_ASSIGNMENT_: Exactly the lines from the start of the data through the line containing "About Cisco (101, 2432)" should be output, with both ends kept and nothing added.
PROVIDED RECORDS START
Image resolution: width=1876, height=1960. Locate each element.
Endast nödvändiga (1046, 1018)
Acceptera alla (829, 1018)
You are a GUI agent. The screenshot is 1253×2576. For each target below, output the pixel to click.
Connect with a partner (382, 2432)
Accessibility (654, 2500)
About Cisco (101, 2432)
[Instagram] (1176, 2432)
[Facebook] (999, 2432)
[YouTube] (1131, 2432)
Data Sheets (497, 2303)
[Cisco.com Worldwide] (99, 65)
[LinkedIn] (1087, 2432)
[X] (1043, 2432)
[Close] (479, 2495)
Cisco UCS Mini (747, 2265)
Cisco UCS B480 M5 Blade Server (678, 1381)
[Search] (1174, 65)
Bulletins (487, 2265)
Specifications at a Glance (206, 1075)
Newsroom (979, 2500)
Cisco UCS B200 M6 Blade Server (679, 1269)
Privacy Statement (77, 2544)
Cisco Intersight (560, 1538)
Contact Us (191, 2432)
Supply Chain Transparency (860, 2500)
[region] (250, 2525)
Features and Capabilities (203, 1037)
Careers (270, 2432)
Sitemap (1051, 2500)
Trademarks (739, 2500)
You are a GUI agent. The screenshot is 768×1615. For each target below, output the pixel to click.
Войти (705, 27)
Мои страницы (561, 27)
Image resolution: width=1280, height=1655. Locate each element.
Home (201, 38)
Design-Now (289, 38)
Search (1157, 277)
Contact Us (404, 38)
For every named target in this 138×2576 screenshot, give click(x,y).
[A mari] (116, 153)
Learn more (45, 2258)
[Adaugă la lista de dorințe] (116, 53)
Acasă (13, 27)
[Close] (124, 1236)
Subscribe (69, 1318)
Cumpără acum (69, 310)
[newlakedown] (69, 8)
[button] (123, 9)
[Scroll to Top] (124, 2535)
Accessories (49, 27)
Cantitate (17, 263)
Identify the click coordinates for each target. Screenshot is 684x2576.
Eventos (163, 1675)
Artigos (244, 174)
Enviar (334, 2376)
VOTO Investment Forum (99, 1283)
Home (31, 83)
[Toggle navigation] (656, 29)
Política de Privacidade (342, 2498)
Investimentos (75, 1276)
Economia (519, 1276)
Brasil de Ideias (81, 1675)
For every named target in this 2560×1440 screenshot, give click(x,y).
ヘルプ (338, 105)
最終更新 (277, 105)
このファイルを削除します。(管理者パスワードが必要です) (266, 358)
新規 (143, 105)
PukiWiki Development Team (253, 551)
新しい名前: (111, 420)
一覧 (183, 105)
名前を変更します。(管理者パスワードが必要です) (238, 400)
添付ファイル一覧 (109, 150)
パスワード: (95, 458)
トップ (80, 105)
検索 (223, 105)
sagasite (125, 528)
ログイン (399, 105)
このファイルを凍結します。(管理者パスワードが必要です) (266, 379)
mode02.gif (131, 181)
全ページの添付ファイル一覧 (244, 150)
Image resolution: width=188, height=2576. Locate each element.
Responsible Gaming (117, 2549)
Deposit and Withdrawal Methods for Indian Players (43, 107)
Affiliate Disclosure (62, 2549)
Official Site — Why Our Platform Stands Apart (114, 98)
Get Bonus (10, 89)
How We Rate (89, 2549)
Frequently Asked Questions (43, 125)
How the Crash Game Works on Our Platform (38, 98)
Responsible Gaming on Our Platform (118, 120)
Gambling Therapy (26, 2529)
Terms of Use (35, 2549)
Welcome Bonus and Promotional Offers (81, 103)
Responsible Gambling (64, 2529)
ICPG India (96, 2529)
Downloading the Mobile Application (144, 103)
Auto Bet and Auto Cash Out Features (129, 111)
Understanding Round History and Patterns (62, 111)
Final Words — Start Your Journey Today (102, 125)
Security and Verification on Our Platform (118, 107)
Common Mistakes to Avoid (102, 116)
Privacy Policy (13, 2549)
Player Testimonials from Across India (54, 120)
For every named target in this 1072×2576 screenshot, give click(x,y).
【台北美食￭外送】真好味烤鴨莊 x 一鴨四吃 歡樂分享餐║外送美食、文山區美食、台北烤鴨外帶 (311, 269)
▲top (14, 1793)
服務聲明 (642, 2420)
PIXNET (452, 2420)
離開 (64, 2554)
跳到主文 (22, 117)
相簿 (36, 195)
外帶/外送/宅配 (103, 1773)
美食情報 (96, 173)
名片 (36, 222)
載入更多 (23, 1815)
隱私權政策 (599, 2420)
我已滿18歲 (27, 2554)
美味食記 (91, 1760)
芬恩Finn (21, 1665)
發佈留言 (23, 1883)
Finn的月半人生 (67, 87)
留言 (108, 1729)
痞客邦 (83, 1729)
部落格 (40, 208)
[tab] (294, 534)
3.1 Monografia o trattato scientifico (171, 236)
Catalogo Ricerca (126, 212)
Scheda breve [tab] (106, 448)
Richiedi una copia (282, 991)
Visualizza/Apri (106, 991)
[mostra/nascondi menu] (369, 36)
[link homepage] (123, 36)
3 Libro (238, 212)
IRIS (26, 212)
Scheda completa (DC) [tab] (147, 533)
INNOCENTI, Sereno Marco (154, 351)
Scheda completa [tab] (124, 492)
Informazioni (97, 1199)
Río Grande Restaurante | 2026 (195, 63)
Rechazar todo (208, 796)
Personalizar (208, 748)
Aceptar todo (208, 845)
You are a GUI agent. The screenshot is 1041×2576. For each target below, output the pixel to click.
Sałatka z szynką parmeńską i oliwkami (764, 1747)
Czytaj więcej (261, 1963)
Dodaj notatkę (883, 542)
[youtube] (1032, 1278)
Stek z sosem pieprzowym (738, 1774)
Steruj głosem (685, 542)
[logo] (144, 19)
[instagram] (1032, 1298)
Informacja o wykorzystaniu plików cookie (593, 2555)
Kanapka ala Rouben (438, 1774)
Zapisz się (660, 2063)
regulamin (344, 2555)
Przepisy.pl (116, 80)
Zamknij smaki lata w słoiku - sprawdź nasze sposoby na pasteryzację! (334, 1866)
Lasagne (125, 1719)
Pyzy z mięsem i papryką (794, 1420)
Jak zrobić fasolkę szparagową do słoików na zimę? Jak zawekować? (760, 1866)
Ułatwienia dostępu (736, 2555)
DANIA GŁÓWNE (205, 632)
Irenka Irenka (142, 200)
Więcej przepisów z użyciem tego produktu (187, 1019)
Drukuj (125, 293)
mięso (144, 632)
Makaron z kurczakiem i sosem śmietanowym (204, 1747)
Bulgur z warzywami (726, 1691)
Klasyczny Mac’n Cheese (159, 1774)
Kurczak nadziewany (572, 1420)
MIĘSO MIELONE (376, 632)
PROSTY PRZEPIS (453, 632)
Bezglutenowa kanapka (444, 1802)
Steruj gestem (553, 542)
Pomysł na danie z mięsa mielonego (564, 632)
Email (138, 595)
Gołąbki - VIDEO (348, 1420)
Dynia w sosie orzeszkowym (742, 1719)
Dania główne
PROVIDED RECORDS END
_TASK ANSWER_:
Image resolution: width=1876, height=1960. Locate each element.
Endast nödvändiga (1046, 1018)
Acceptera alla (829, 1018)
You are a GUI agent. The screenshot is 1253×2576. For each target below, output the pixel to click.
Connect with a partner (382, 2432)
Accessibility (654, 2500)
About Cisco (101, 2432)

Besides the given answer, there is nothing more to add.